• ФРАГМЕНТ ДОКУМЕНТА
Если рассматривать творчество Бродского в целом с указанной точки зрения, то сразу бросается в глаза своеобразное разделение на две группы. Стихотворения вокруг темы рождения Христа и его младенчества уже писались с некоторой регулярностью в России начиная с 1962 года, но в силу своего всё возраставшего числа и меры смыслового углубления они стали особенно характерными, как мне кажется, для позднейших эмигрантских десятилетий. Известные под объединяющим названием «Рождественский цикл Бродского», они приобрели и в России и на Западе популярность благодаря отдельным книжным изданиям и комментариям исследователей. Так как сопоставление авторского «я» с евангельским Младенцем уже по возрастным причинам встречается в них редко, они мало касаются моего теперешнего обзора.
Вторая группа меньше по количеству отдельных произведений и создана в рамках относительно маленького промежутка времени. Имею в виду те стихотворения, где прямо или косвенно речь идет о взрослом страдающем и умирающем Христе и которые можно было бы объединить под названием «Страстной цикл Бродского». Знаменательно, что в основном они были написаны до отъезда из России и что, несмотря на их ограниченность во времени, среди них находятся такие вершины всего корпуса сочинений Бродского, как «Исаак и Авраам», «Горбунов и Горчаков» и «Натюрморт». Знаменательно, по-моему, и то, что в биографическом плане они большей частью принадлежат к последним годам поэта в России после его гонений, ареста, ссылки и разочарования в любви — судя по всему, самому мрачному периоду его жизни.

• КОРОТКАЯ ЗАДАЧА 1
Перепишите слово в слово отрывок из фрагмента о стихах Бродского про Христа: от «Если рассматривать творчество» до «моего теперешнего обзора.» включительно.
• КОРОТКАЯ ЗАДАЧА 2
Допишите рассуждение о двух циклах стихов Бродского про Христа, начав сразу после его последней фразы.

• СОДЕРЖИМОЕ НАБОРА ДАННЫХ
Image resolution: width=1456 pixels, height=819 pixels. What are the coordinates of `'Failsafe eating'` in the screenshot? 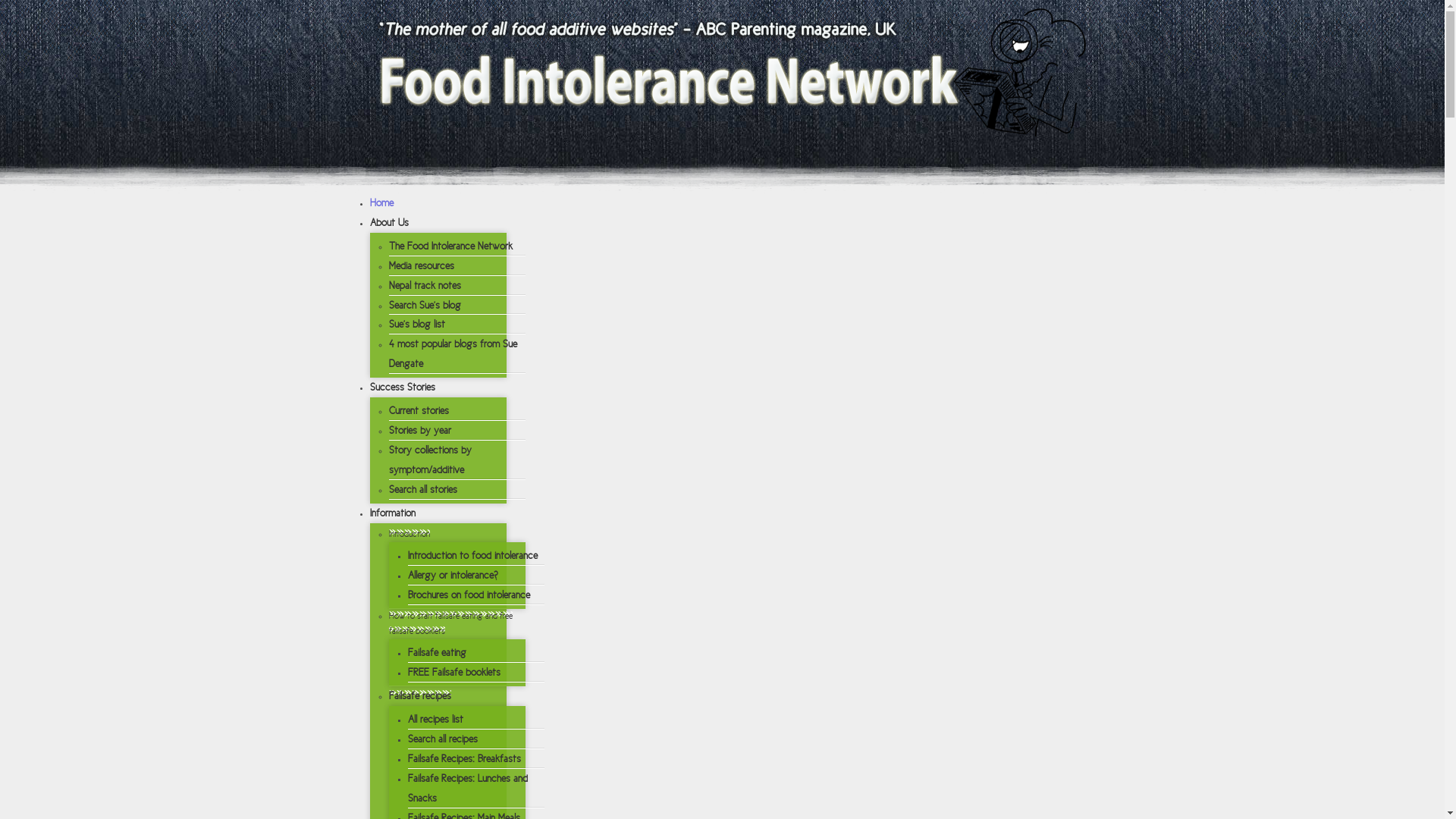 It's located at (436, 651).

• РЕЗУЛЬТАТ УПРАЖНЕНИЯ 1
Если рассматривать творчество Бродского в целом с указанной точки зрения, то сразу бросается в глаза своеобразное разделение на две группы. Стихотворения вокруг темы рождения Христа и его младенчества уже писались с некоторой регулярностью в России начиная с 1962 года, но в силу своего всё возраставшего числа и меры смыслового углубления они стали особенно характерными, как мне кажется, для позднейших эмигрантских десятилетий. Известные под объединяющим названием «Рождественский цикл Бродского», они приобрели и в России и на Западе популярность благодаря отдельным книжным изданиям и комментариям исследователей. Так как сопоставление авторского «я» с евангельским Младенцем уже по возрастным причинам встречается в них редко, они мало касаются моего теперешнего обзора.

• РЕЗУЛЬТАТ УПРАЖНЕНИЯ 2
Свои поэмы «Исаак и Авраам» и «Горбунов и Горчаков» поэт и в эмиграции ставил исключительно высоко. Он явно радовался, когда я в очередной раз стал распространяться о своем восхищении ими. И однажды, уже в 1990-е годы, Иосиф сказал мне с сожалением и чуть не вздохом: «Дай Бог, предстоит еще всякое, но таких вещей мне уже не написать!»
Первая из названных поэм, как известно, задумана и написана еще до фельетона Лернера и всего, последовавшего за ним. В этой поэме Страсти Христовы находятся как бы на дальнем плане, в перспективе неясного еще ветхозаветным протагонистам будущего. Но можно понять повествовательное соотношение и наоборот. Ведь с точки зрения христианства история жертвоприношения Авраама важна не сама по себе, но лишь как прообраз распятия Сына Божия, центрального события в истории человечества.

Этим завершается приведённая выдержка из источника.